Senior Cierra Hinton remembers when she attended N.C. Agricultural and Technical State University’s Homecoming football game during the fall of her senior year of high school.
She can’t remember the team that the Aggies played, or even if they won, but she can remember the feeling on the university’s Greensboro campus.
“It was a real family atmosphere,” Hinton said. “It was a great feeling of people coming home, a very exciting feeling for a student. That feeling made me want to go to A&T.”
Now Hinton, president of the Carolina Union Activities Board, says she hopes to bring some of that feeling to UNC through a proposed fee that would raise money directly for the group’s annual Homecoming concert.

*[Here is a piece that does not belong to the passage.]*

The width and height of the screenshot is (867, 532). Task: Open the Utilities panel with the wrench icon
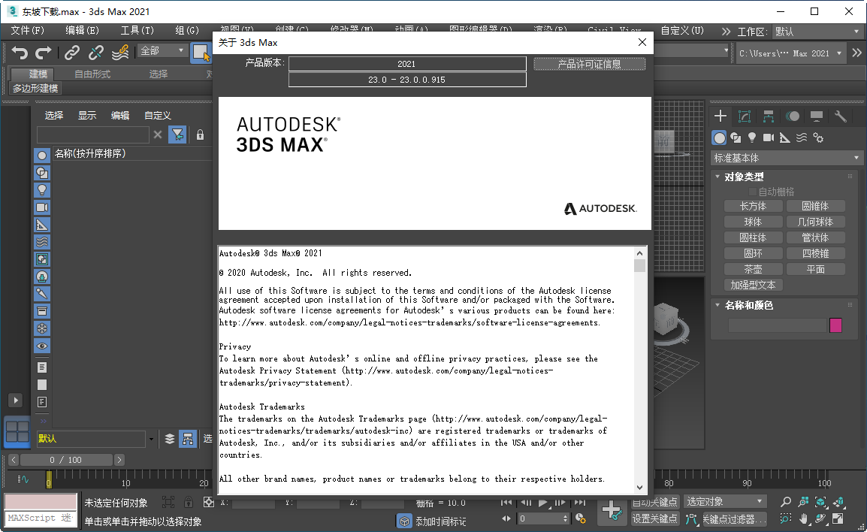click(x=841, y=116)
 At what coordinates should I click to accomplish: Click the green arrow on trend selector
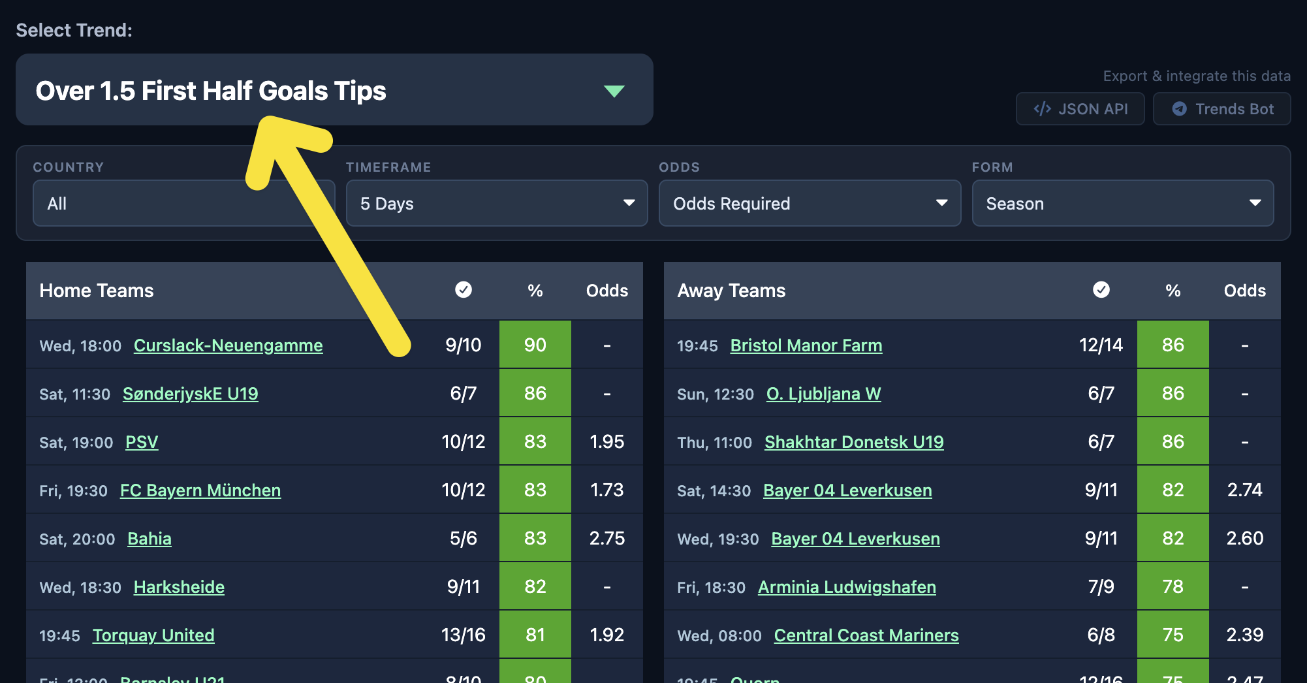point(614,91)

And although the amount of the fee hasn’t been determined, the proposal — and the bubbling student discontent that arose when indie-rock group the New Pornographers headlined this year’s show — underlines common misconceptions about the organization of the University’s Homecoming week.
This year’s UNC Homecoming concert was contracted at $40,000. The unofficial ticket total for the Oct. 29 show was 703, the Carolina Union Box Office reported.
Last year’s Passion Pit show, which cost CUAB $99,000, sold nearly 4,500 tickets.
“It’s really hard to bring in an artist that everybody is going to like,” Hinton said.
CUAB receives a third of the student activity fee, which forms the core of its annual operating budget.